- [EXTRAIT DE TEXTE]:
------------------------

Construire une autre Europe ? Membre fondateur, la France est aussi un des moteurs de la construction européenne. Celle-ci a été un formidable facteur de modernisation de l’appareil production et d’expansion du commerce extérieur de la France, mais au prix de l’abandon de la plupart de ses leviers de développement. Effectivement, l’Europe, telle qu’elle a évolué, a trahi ses espérances d’origine pour aboutir à un vaste marché commun, le plus ouvert de la Planète, dirigé par la technocratie bruxelloise. Handicapée par les égoïsmes nationaux, elle est devenue « l’homme malade » de la mondialisation, géant économique peut-être mais nain politique assurément qui peine à se faire entendre dans la conduite des affaires du monde. Les peuples s’en détournent et elle doit changer si elle veut perdurer. L’Europe doit se réformer, devenir démocratique, solidaire et forte, sous peine de disparaître.

------------------------

- [DONNÉES BRUTES]:
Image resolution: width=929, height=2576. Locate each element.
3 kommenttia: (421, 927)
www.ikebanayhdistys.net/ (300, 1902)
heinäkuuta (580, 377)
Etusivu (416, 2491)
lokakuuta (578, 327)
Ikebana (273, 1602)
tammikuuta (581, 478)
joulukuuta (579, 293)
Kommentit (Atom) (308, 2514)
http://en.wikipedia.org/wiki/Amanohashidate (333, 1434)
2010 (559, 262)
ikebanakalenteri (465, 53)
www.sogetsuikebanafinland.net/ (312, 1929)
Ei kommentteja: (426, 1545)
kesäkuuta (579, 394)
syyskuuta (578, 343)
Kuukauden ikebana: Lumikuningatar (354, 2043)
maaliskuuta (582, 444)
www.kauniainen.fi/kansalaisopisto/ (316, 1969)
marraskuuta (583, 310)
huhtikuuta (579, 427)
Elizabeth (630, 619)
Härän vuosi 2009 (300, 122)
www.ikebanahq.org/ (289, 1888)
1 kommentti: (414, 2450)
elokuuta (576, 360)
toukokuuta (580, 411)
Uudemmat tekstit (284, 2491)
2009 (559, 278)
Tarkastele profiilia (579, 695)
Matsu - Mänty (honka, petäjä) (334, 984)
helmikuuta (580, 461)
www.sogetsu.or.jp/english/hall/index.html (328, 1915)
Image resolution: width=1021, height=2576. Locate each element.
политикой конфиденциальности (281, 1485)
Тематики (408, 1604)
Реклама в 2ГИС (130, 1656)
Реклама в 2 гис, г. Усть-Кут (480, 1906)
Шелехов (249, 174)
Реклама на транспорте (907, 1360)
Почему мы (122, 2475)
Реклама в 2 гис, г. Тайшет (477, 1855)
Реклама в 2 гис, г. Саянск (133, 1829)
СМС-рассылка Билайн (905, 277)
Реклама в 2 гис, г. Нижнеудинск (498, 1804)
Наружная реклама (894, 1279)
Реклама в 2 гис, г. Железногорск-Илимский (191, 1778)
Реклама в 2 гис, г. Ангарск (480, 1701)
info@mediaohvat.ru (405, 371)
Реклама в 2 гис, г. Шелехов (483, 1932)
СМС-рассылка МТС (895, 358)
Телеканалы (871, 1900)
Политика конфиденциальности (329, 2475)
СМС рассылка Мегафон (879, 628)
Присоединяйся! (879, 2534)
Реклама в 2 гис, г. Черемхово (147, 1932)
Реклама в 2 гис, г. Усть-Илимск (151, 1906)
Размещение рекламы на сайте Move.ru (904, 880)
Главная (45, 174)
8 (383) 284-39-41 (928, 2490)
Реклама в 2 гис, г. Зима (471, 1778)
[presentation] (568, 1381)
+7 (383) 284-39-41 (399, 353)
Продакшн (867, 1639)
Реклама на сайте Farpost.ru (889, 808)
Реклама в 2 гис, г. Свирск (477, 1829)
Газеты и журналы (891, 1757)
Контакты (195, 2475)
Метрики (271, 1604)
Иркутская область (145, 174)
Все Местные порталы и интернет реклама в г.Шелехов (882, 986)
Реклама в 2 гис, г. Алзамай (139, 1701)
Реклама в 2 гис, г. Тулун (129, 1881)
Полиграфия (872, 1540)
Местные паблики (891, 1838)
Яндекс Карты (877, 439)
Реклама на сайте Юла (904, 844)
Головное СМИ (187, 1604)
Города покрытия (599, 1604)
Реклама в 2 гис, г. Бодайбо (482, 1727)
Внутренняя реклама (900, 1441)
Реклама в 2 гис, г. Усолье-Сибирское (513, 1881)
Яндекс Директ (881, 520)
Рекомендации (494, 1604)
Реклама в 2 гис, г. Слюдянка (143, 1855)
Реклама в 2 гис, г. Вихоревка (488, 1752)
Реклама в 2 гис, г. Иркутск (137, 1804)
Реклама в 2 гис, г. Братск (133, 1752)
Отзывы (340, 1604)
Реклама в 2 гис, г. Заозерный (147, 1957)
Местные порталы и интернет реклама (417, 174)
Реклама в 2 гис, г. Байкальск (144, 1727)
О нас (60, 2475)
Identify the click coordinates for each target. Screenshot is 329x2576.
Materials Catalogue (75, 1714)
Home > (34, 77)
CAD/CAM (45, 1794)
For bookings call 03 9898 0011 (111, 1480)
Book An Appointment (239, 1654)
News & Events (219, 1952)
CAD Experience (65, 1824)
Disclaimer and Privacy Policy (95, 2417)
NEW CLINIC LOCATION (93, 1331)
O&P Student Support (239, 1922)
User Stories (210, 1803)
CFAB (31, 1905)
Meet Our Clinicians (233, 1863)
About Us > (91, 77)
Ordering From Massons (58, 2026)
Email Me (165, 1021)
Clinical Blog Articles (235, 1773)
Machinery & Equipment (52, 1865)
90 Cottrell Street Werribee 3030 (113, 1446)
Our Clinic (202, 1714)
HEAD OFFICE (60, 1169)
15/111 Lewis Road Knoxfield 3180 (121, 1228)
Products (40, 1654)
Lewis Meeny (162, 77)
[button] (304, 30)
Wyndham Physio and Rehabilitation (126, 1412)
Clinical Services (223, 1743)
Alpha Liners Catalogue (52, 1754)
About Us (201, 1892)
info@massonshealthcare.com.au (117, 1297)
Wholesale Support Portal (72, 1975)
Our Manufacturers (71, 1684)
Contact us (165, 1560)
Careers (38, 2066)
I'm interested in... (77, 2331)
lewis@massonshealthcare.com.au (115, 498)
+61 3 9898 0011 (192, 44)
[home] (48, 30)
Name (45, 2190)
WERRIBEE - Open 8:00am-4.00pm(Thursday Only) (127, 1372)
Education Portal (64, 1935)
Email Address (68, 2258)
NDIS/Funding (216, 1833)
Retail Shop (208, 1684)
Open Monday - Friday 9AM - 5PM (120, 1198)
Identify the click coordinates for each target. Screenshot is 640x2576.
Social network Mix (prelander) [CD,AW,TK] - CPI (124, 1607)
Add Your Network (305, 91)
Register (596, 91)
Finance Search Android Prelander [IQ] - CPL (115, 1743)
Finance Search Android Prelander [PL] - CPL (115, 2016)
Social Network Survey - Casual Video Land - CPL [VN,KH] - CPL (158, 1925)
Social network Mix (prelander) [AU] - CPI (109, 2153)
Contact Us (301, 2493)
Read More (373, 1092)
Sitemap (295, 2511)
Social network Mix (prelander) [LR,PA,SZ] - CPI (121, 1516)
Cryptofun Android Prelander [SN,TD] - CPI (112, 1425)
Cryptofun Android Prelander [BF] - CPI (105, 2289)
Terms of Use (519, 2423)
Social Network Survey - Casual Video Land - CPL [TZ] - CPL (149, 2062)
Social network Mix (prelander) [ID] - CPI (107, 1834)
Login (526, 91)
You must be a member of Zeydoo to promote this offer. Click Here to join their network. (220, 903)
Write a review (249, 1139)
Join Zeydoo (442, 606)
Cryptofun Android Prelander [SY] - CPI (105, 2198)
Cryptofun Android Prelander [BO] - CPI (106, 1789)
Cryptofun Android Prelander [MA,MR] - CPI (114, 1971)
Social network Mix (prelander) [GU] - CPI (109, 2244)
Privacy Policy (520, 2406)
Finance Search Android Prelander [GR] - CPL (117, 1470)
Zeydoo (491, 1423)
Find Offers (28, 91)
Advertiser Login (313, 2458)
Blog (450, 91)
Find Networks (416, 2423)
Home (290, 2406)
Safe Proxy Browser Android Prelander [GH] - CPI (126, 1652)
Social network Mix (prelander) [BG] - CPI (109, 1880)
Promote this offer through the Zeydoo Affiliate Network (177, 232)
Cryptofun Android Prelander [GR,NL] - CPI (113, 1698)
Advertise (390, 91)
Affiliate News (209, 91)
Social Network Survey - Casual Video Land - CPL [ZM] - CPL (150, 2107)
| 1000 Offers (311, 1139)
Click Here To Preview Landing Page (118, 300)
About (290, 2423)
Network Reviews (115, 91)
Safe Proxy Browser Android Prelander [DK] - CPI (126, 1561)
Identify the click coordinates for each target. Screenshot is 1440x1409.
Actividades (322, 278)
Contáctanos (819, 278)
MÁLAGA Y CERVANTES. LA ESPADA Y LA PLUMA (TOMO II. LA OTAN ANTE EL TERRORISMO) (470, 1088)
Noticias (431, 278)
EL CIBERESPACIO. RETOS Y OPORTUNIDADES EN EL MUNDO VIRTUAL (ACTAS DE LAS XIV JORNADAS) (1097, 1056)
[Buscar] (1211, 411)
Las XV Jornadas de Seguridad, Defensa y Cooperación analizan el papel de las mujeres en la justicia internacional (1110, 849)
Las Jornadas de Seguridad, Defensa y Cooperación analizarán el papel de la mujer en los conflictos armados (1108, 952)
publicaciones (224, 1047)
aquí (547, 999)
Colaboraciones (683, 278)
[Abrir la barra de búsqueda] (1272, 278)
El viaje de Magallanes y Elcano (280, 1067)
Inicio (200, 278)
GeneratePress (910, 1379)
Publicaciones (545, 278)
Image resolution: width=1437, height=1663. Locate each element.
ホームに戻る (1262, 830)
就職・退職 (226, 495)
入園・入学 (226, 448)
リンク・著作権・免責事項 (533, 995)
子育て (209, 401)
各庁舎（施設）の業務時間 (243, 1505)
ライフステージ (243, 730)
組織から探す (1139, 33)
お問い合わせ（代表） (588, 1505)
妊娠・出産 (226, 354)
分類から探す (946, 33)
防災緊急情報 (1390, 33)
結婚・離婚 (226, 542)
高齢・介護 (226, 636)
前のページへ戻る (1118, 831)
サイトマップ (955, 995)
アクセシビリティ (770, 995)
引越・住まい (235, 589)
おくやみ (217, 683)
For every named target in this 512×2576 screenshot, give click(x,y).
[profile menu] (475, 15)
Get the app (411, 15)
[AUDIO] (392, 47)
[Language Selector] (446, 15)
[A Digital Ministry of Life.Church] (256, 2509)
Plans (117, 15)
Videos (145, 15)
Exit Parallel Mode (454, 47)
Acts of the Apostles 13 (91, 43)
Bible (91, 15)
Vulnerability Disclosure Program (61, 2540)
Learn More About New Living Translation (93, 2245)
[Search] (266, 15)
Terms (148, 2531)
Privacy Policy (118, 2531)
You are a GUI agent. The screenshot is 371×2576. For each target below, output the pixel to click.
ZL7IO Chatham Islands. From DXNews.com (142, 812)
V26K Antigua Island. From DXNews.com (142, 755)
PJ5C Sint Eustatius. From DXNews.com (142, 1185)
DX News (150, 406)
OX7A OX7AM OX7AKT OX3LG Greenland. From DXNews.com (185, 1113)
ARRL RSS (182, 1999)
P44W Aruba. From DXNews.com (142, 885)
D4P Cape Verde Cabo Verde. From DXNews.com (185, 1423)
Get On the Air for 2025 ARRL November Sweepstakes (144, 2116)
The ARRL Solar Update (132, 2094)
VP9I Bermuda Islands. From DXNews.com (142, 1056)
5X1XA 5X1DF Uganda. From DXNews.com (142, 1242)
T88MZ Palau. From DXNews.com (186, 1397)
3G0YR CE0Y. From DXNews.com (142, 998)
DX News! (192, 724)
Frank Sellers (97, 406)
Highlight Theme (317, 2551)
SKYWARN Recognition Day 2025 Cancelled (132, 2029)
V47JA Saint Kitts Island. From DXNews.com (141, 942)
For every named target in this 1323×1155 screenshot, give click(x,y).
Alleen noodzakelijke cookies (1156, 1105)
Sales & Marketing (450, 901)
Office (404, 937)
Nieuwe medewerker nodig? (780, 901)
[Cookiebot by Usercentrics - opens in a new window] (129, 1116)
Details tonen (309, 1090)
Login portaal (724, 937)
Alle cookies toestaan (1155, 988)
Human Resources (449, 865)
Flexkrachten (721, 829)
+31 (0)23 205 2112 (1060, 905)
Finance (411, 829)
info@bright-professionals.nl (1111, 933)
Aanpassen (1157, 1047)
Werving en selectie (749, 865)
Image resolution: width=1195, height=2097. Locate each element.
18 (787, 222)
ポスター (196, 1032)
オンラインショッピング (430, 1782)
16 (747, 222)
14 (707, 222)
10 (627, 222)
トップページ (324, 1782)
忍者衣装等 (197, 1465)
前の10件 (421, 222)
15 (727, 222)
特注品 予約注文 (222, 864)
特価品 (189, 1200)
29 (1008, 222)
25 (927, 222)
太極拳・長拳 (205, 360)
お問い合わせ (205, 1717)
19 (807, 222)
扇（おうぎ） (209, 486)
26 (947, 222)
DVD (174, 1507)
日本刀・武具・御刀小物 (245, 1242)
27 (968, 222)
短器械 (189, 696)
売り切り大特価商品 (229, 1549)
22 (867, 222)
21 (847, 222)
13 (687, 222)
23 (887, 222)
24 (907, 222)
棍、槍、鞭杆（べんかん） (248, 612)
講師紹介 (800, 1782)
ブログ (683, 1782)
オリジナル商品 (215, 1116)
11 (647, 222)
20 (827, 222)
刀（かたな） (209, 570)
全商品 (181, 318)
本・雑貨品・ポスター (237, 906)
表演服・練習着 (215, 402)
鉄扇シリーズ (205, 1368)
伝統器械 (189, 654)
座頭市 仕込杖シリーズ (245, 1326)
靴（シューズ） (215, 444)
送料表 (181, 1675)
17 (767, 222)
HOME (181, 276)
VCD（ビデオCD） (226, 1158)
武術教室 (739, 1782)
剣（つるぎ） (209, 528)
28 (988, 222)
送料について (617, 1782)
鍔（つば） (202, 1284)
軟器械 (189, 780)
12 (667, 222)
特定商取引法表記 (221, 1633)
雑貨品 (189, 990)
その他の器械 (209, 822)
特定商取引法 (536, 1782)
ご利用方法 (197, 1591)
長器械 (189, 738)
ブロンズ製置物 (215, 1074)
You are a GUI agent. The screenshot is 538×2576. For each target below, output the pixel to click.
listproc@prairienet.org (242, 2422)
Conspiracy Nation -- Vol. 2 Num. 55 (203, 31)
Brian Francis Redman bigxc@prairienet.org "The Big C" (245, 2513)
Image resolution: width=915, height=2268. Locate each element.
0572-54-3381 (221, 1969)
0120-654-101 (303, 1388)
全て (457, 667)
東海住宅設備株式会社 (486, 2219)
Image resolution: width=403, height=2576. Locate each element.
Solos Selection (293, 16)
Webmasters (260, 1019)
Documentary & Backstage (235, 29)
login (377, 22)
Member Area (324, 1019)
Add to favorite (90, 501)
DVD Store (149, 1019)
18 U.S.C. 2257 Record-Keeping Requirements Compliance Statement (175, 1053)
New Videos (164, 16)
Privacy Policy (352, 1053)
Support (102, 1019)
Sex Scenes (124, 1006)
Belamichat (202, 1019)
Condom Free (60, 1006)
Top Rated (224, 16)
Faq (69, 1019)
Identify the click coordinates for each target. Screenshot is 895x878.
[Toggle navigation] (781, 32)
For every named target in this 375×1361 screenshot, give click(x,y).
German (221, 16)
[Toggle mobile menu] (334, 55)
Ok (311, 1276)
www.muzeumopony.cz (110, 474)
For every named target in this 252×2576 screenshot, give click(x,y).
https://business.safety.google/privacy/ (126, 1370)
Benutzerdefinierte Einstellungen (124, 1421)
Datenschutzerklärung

------------------------

- [CONSIGNES ET EXIGENCES]: Reprenez mot pour mot le passage du texte sur la construction européenne compris entre « Construire une autre » et « peine de disparaître. », bornes incluses. La liste n'a aucun rapport avec le texte sur la construction européenne.

- [RÉPONSE RÉDIGÉE]:
Construire une autre Europe ? Membre fondateur, la France est aussi un des moteurs de la construction européenne. Celle-ci a été un formidable facteur de modernisation de l’appareil production et d’expansion du commerce extérieur de la France, mais au prix de l’abandon de la plupart de ses leviers de développement. Effectivement, l’Europe, telle qu’elle a évolué, a trahi ses espérances d’origine pour aboutir à un vaste marché commun, le plus ouvert de la Planète, dirigé par la technocratie bruxelloise. Handicapée par les égoïsmes nationaux, elle est devenue « l’homme malade » de la mondialisation, géant économique peut-être mais nain politique assurément qui peine à se faire entendre dans la conduite des affaires du monde. Les peuples s’en détournent et elle doit changer si elle veut perdurer. L’Europe doit se réformer, devenir démocratique, solidaire et forte, sous peine de disparaître.